I can recall my first day of the seventh grade, walking through Highland Jr. High School’s triangular courtyard, observing my classmates’ first-day-of-school outfits. One outfit sticks out in my memory, and it was a fashionable girl wearing a pair of brown gaucho pants, a tight camisole, and a sequined shrug over her shoulders. I immediately thought, “I need those pants.”
Yikes.
Yikes.
Much like trends have been observed in fashion, trends have been observed in patterns of marriage and family relations. Listed below are the nine current trends in America observed by researchers in the field of Marriage and Family Relations. For the sake of simplicity, I have forgone listing the statistics of each trend, but these statistics can be found in the source at the end of this post.
In no particular order:
- Premarital sex has increased
- Babies born to unwed mothers has increased
- Adults living alone have increased
- Cohabiting (unwed couples living together) has increased
- Average age of marriage for men and women has increased
- The number of Stay-At-Home Moms has decreased
- Birth rates have decreased
- The number of divorces has increased
- The average household size has decreased
In examining each of these trends, I found one principle that I would like to offer as a foundation from which decisions can be made in marriage and family relations. That is, that trends should be addressed if they worsen the life of a child. I understand that defining what “worsens” the life of a child is subjective. However, most people agree on what hurts a child versus what strengthens them.

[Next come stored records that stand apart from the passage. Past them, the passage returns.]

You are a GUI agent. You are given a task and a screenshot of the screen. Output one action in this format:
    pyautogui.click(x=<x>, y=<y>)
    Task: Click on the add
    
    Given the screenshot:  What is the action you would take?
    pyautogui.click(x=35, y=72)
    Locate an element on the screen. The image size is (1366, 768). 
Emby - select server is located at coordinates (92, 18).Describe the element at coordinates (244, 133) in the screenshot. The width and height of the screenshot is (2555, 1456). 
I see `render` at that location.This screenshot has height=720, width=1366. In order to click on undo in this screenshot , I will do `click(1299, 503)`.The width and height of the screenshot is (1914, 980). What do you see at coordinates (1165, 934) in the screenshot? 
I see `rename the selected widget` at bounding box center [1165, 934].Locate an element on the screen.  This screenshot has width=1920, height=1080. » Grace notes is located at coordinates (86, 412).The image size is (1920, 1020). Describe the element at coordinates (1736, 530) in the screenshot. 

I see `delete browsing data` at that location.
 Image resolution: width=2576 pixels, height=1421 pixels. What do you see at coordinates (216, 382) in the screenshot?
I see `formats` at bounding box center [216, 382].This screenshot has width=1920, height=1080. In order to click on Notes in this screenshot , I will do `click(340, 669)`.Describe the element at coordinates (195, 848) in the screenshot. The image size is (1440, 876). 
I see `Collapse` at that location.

I’m not stating this principle for the well-being of the child alone, but for the implications a child’s well-being has for the future as a whole. The effects that several of the current trends in marriage and family relations have on children are changing our future. Take for instance, the increase in children born to unwed mothers. Numerous studies have been done in which conclusions show that grown children of single mothers lack in education, economic standing, and emotional/mental health compared to grown children raised by two parents that were married. It's been projected that increasing the number of children born to unwed mothers also increases the future percentage of adults that are less educated, less wealthy, and less mentally/emotionally healthy. Do you agree?
I knew at thirteen years old that avoiding comparison and saving money were more important than gaucho pants. Now, I understand that the principles I choose to believe affect my behavior. In regards to the current trends in marriage and family relations, I think the negative effects our generation’s decisions have on our children today are changing the future in ways that are not desirable. For that reason, I feel we should change the current leading trends.
What principles do you use to decide what’s important, or unimportant, in marriage and family trends?
Which trends do you feel should be addressed? Which trends do you feel should be continued?